我的天!玛丽莲·罗宾逊女士让海伦演示的,哪里是她一个人的悲剧,而是福斯特家摆脱不了的命运——
好不容易在指骨镇站住脚的福斯特先生,在一次意外事故中死不见尸后,罗宾逊女士写道“这种完美的静和在父亲(福斯特先生)死后降临于她们家中”,这种如秋叶般静美的家庭气氛,是罗宾逊女士祈愿失去福斯特先生后福斯特家长久的状态,但是,造化弄人。6个月后,大女儿莫莉离家去中国传教,再6个月以后二女儿海伦嫁了人,紧跟着,小女儿西尔维也嫁给了费舍先生。不用心细读,我们也许会觉得,福斯特家的三个女儿是因为长大成人做了自己想做的选择,其实不是。莫莉、海伦、西尔维敏感到,假如自己留在指骨镇,也许就摆脱不了命运的摆布。她们试图主动出击来与命运抗争一回——离开指骨镇太远的莫莉是否安好,罗宾逊女士自己也看不到?她看得到的海伦和西尔维,就算远离了指骨镇从美国中部的一个小镇去到了西雅图,终究还是拿命运无可奈何,不得不回到指骨镇后,一个绝望地放弃了生命,一个带着一颗漏洞百出的脑袋想要依着命运的安排与海伦留下的两个女儿露丝和露西尔相依为命。命运因着西尔维的让步而与她和解了吗?冰雪融化后指骨镇被淹没,这是天地不仁;洪水退去指骨镇的居民们窥探过福斯特家后说三道四,这是人间冷暖。马丽莲·罗宾逊尤嫌西尔维退回到指骨镇后所遭遇的,还不够冷和硬,又让与她们朝夕相处的露西尔丝毫不能理解在她看来诡异的西尔维与露丝种种偏离轨道的行为。
总是让西尔维的衣着与寒冬腊月不相称,让读者瑟瑟发抖中沉浸在《管家》独一无二的创痛中,享受着痛彻心肺的阅读快乐。
尤其难忘,西尔维突然失常地带着露丝到湖边,偷一艘小船在寒风凛冽的湖上过夜的那一段描述。她俩越是怡然自得,露西尔与她们的隔膜也越深不可越。从这儿开始,曾经形影不离的露丝和露西尔彻底分道扬镳,先是在思维方式上。等到西尔维和露丝烧毁老屋以示与命运做彻底的抗争,露西尔就彻底脱离了西尔维和露丝的生活轨迹。

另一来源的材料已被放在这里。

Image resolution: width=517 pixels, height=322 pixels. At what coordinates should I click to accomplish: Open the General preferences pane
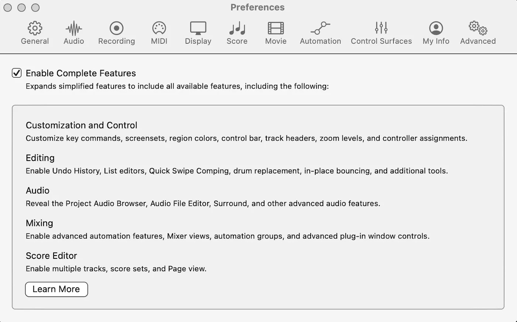click(x=35, y=32)
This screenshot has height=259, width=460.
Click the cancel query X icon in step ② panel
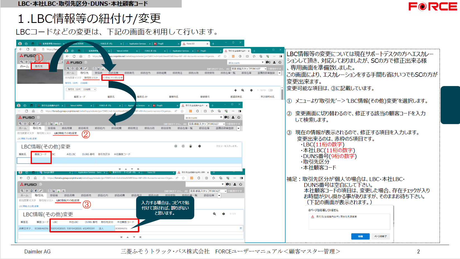(x=183, y=146)
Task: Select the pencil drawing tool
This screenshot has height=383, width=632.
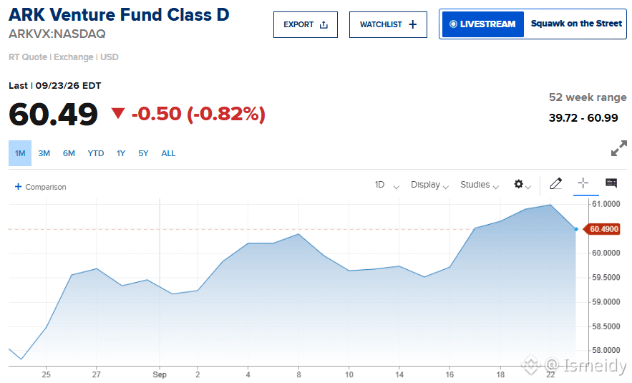Action: (x=556, y=183)
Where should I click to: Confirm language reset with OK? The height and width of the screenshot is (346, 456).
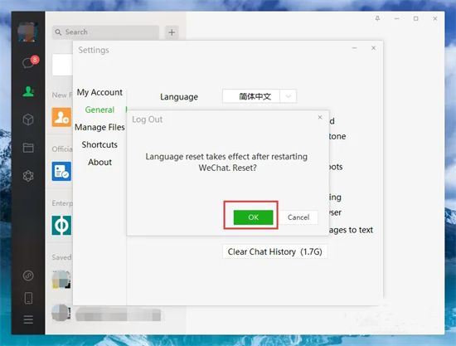[253, 217]
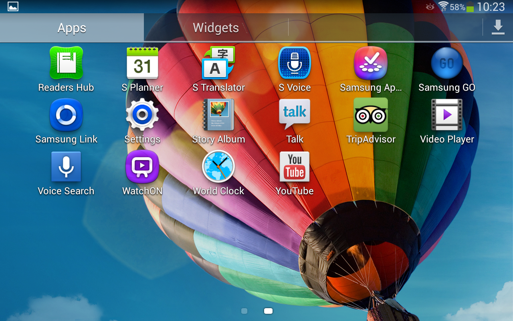513x321 pixels.
Task: Go to the first page indicator dot
Action: (x=244, y=311)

露丝跟着似乎没正经的西尔维从此浪迹天涯,听起来是不正常的人非正常的选择。可是,她们在流浪途中不忘打电话到露西最喜欢的城市波士顿打听露西尔的下落,却“没有叫露西尔的”,也就是说,姓了福斯特就注定不能遇上波澜不惊的命运?精神状态不在正常人线上的人,往往更能鞭辟入里,所以,马丽莲·罗宾逊在《管家》快要结束的时候,让西尔维说:
“她一定是结婚了,将来有一天,当我觉得自己可以见人时,我会走进指骨镇,四处打听”,什么意思?纵然是睥睨西尔维、露丝的徒劳挣扎,露西尔终究也还是只能匍匐在命运的脚下?
于是,读完《管家》,因为害怕玛丽莲·罗宾逊在小说里营造出来的寒冷能冻疼骨头,就拼命地将书摆放到自己够不着的地方。但是,一两天之后又会情不自禁地将《管家》挪到手边,享受又惧怕。